Where Science Ends and Wonder Begins in Glenwood, San Angelo
The electronic health record was supposed to liberate physicians. Instead, it has become the single most cited source of professional dissatisfaction in medicine. In Glenwood, San Angelo, Texas, doctors spend an average of two hours on EHR documentation for every one hour of direct patient contact—a ratio that would have seemed absurd a generation ago. The Annals of Internal Medicine published data showing that physicians log nearly two additional hours on computer work after clinic hours end, a phenomenon grimly dubbed "pajama time." Against this backdrop of digital drudgery, "Physicians' Untold Stories" offers radical contrast. Dr. Kolbaba's accounts of the inexplicable in medicine—events that no checkbox or dropdown menu could capture—remind Glenwood, San Angelo's physicians that the most important things in medicine cannot be documented. They can only be experienced.

About the Author
Dr. Scott J. Kolbaba, MD is an internist at Northwestern Medicine in Wheaton, Illinois. He interviewed more than 200 physicians about their most extraordinary experiences.

Physicians' Untold Stories
by Scott J. Kolbaba, MD • 4.5 stars (1018 reviews)
Miraculous experiences doctors are hesitant to share with their patients, or ANYONE!
Order on Amazon →A Marine Corps veteran, Mayo Clinic-trained internist, and Chicago Magazine Top Doctor — Dr. Kolbaba brings decades of credibility to these extraordinary accounts.
Medical Fact
Laughter has been clinically proven to lower cortisol levels and increase natural killer cell activity, supporting the immune system.

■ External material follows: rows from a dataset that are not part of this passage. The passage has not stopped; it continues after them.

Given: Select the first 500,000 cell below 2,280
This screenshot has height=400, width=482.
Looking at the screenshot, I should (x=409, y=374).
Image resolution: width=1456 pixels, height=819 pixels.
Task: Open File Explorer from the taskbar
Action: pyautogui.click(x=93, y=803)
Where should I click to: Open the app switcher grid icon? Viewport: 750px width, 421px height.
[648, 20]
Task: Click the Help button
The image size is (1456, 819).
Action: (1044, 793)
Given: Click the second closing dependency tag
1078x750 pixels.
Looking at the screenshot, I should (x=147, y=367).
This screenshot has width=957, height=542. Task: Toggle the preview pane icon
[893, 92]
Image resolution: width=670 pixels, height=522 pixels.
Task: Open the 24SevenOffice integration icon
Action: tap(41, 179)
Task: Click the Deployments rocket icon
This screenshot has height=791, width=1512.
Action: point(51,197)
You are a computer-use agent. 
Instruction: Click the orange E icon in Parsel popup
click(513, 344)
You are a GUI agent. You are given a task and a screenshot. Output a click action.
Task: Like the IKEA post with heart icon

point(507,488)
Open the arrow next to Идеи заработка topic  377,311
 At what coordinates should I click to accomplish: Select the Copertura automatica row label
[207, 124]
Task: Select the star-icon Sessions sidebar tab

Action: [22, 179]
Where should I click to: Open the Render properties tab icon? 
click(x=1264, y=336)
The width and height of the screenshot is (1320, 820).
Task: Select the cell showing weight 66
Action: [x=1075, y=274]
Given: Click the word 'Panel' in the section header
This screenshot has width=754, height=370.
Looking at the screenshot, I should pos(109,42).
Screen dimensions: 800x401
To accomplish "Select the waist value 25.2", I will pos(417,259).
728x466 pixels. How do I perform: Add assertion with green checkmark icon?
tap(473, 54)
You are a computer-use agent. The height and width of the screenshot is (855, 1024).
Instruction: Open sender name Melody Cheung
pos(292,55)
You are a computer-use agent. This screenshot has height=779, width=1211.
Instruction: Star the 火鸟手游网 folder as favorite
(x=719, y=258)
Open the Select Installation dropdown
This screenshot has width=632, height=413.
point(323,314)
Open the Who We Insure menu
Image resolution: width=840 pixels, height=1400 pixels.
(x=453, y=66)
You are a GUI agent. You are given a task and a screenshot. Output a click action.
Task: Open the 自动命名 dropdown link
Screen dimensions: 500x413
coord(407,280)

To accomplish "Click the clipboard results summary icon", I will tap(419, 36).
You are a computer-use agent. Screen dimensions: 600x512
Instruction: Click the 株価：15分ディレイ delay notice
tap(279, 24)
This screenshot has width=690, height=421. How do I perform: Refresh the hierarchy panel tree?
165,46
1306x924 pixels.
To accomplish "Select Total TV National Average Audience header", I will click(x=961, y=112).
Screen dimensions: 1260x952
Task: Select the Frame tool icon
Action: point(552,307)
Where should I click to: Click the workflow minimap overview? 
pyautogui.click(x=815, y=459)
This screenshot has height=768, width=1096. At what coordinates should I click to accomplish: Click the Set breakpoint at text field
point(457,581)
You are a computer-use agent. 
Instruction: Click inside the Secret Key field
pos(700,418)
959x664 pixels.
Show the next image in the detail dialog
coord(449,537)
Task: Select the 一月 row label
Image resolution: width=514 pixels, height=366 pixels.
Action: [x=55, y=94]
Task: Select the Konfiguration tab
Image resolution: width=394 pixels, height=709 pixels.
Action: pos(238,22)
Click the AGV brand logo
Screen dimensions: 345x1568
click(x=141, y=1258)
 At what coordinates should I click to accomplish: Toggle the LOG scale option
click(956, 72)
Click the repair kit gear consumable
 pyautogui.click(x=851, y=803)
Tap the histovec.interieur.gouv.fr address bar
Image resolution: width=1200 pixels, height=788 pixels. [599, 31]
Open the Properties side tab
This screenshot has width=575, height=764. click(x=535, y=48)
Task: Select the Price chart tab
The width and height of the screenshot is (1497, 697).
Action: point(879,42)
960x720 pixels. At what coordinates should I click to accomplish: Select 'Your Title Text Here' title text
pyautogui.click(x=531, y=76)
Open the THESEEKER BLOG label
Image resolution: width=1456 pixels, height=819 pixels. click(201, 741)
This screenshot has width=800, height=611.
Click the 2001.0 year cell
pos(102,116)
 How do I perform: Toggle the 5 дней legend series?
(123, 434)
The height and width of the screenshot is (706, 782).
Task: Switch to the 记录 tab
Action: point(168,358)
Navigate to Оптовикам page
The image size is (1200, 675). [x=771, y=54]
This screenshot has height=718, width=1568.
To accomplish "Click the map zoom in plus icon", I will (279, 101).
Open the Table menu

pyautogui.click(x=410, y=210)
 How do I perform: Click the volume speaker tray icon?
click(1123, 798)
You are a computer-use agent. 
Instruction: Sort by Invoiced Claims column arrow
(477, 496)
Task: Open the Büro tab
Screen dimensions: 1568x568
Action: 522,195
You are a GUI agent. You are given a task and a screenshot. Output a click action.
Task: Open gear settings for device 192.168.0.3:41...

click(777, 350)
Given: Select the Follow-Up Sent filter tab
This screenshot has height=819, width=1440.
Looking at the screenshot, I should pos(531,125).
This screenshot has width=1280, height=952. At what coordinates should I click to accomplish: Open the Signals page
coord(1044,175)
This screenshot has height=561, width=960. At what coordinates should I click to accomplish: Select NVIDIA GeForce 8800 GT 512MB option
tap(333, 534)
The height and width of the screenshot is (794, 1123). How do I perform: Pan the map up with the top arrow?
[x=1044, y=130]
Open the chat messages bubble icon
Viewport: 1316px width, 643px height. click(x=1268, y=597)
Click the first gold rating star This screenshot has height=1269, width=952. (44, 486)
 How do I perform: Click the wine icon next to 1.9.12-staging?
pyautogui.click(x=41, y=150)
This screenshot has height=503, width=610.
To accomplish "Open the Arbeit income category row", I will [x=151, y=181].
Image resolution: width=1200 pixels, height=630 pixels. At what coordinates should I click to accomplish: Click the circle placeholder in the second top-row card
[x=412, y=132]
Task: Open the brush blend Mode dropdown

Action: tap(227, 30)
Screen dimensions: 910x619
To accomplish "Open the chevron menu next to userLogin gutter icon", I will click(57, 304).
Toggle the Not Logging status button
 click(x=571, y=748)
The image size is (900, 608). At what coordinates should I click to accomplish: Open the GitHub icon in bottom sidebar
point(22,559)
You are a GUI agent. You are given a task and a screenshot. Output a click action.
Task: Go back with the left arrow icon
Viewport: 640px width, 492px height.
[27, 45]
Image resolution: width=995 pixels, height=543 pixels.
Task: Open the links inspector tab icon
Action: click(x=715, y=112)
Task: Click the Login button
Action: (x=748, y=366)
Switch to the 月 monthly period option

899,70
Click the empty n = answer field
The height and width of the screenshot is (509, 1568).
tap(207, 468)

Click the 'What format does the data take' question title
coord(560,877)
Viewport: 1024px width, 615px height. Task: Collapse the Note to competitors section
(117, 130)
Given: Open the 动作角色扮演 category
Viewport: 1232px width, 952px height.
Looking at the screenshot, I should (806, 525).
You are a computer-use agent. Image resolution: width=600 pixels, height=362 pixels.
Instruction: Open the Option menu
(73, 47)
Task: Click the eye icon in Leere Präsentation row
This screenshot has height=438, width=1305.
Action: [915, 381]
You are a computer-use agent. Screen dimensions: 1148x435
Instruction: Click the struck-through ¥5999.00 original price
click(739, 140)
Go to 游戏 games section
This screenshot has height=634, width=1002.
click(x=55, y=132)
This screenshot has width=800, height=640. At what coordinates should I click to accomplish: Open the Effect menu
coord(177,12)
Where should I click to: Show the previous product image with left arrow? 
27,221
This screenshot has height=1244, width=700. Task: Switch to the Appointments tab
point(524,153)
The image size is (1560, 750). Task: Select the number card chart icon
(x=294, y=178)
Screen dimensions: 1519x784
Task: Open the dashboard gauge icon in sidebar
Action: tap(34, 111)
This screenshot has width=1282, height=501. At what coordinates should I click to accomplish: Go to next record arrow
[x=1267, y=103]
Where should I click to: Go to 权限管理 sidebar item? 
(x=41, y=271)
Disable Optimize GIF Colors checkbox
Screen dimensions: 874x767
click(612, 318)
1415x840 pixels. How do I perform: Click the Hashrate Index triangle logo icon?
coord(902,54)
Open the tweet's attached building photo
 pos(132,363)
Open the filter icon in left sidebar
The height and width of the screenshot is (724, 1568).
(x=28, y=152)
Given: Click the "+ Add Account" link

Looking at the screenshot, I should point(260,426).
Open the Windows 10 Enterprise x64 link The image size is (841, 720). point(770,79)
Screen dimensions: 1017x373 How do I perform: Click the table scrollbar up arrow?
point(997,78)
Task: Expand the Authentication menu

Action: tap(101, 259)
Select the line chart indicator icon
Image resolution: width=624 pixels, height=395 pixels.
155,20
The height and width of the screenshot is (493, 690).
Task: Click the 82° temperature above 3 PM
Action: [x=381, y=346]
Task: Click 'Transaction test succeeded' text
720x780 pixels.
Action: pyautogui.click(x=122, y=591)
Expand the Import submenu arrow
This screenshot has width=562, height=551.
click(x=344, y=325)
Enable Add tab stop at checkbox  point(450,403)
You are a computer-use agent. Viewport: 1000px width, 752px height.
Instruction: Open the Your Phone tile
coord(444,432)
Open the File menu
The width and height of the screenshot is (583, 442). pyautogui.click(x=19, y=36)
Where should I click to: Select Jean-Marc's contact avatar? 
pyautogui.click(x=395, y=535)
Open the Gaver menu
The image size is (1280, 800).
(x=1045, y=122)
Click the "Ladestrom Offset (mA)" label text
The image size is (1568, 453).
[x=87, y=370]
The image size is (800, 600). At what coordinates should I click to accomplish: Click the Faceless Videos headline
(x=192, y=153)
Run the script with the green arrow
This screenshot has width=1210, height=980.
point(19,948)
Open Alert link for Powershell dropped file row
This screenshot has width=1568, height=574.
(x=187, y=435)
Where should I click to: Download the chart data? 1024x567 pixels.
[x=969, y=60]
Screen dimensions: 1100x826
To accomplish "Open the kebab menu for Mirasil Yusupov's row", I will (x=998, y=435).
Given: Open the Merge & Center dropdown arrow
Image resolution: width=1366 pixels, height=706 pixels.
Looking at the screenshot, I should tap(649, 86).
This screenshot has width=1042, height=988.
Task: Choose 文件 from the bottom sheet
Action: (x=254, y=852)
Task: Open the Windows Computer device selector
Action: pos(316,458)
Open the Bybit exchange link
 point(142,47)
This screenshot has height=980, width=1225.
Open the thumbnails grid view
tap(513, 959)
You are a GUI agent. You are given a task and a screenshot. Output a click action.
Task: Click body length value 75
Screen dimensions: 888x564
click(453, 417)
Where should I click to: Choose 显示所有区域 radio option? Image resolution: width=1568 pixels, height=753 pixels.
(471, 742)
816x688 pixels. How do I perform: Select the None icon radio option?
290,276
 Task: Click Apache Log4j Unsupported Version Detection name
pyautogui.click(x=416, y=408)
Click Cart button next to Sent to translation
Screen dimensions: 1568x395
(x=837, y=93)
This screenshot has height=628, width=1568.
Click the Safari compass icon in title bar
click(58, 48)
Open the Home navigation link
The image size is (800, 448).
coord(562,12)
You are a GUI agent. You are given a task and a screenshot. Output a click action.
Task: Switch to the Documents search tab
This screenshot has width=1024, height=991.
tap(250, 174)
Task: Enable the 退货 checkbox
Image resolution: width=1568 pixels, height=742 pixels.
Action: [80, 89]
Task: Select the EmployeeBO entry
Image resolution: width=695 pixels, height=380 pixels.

Physician Burnout & Wellness Near Glenwood, San Angelo
Physicians practicing in Glenwood, San Angelo, Texas work at the intersection of modern medicine and experiences that resist explanation. In conversations that rarely leave the break room or the on-call suite, doctors in and around Glenwood, San Angelo have reported encounters with phenomena that their training never prepared them for — from patients who describe verifiable details about events that occurred while they were clinically dead, to deathbed visions shared simultaneously by multiple family members, to recoveries that defy every prognostic model available.
The medical community in Glenwood, San Angelo includes physicians across every stage of their careers — residents navigating the exhaustion of training, mid-career practitioners balancing clinical demands with family life, and veteran physicians carrying decades of experiences that challenge the boundaries of conventional medicine. Burnout touches all of them differently, but a common thread runs through: the desire to remember why they chose medicine in the first place, and the rare but profound moments that remind them.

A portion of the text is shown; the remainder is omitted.